Skip to content

proxy-server/password

A map of ssh public keys to install for the root user

This Param allows setting the Proxy Server authentication password to be used. The password is stored as an encrypted Secure Param and supports storing the secret in an external Vault service.

The Param proxy-servers can be written in a format with a direct URL that includes the username (and password). However, this does not allow the password to be protected by an encrypted Secure Param or stored in a Vault service.

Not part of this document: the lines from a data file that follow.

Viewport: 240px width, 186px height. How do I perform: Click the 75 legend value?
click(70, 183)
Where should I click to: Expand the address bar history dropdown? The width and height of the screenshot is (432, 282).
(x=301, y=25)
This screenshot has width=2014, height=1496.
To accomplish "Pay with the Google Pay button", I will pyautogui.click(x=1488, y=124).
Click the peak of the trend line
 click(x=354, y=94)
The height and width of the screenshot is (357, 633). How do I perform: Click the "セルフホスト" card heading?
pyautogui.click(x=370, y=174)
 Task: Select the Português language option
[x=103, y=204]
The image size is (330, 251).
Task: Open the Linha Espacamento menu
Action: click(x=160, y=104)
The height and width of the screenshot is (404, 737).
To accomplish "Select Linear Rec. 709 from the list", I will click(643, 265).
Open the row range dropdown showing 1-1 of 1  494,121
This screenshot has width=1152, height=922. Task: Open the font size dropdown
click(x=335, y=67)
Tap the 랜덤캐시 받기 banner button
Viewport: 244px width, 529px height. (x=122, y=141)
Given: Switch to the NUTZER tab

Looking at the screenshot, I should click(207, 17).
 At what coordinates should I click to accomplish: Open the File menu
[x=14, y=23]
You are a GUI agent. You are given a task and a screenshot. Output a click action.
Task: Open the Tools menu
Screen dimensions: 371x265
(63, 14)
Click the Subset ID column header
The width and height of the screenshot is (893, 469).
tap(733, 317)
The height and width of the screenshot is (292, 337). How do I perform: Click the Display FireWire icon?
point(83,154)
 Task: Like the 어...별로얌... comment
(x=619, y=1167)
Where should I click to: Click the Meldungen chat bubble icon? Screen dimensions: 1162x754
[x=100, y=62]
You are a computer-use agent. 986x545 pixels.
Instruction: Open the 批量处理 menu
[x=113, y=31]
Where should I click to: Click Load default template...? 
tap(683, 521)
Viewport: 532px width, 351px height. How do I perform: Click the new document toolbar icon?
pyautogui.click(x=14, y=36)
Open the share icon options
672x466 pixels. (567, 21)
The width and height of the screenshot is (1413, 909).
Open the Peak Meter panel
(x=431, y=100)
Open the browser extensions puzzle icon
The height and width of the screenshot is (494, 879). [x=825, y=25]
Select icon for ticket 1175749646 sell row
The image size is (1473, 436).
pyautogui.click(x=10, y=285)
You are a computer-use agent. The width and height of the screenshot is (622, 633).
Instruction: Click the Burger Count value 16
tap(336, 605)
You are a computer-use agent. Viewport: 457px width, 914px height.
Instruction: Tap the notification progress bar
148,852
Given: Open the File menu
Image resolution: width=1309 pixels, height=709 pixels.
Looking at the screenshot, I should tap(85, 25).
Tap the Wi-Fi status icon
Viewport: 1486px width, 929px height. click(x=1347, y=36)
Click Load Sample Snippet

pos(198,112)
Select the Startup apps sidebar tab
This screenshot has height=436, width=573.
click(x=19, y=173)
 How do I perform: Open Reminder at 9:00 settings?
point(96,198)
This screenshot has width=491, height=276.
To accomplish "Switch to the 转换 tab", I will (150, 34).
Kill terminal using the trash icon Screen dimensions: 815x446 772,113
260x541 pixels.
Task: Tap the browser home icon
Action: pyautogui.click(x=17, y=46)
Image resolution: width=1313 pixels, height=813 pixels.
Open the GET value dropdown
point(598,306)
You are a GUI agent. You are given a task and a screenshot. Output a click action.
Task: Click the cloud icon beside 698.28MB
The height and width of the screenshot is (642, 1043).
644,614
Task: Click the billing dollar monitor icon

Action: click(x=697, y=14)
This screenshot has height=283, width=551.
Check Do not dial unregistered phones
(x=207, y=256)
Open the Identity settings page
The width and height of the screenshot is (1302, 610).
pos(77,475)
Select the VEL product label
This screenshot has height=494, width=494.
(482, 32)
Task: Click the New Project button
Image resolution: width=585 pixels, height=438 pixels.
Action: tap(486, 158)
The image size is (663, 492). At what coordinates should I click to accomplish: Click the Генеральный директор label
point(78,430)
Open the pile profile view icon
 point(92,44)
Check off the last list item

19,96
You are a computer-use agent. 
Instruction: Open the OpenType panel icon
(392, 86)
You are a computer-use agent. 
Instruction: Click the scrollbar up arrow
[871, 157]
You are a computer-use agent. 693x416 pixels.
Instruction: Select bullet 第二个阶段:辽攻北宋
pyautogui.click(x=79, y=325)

To support secure storage and Vault storage of the Password, the operator must use this Param and the accompanying separate proxy-server/* Params. The following Params are used for independent control of the Proxy Server definition:

  • proxy-server/method = [required] one of http or https
  • proxy-server/host = [required] examples 10.10.10.10 or proxy.example.com
  • proxy-server/username = [optional] example proxy-user
  • proxy-server/password = [optional] stored as a Secure Param
  • proxy-server/port = [optional] example 3128

The individual proxy-server/* Param based use will be enabled if the proxy-server/method has any value set. Subsequently the proxy-servers Param if set; will be ignored. If the method is not set to any value, then the proxy-servers Param will be used directly.

At a minimum, the proxy-server/method and proxy-server/host MUST be set, to create a working Proxy Server definition.

If a username or password is needed, both Params must be set.

This Secure Param will directly encrypt and manage the secret within the DRP Endpoints internal database. External Vault services can be used to store secrets and retrieve them from an external vault. See the RackN documentation for more details:

An example Param value to use an external vault service would set this Param to something like:

  • { "LookupUri": "plugin-vault-name://password?path=proxy-server" }

The defined plugin-vault-name must be setup in advance with the appropriate Param configuration to access and authenticate to the external vault service.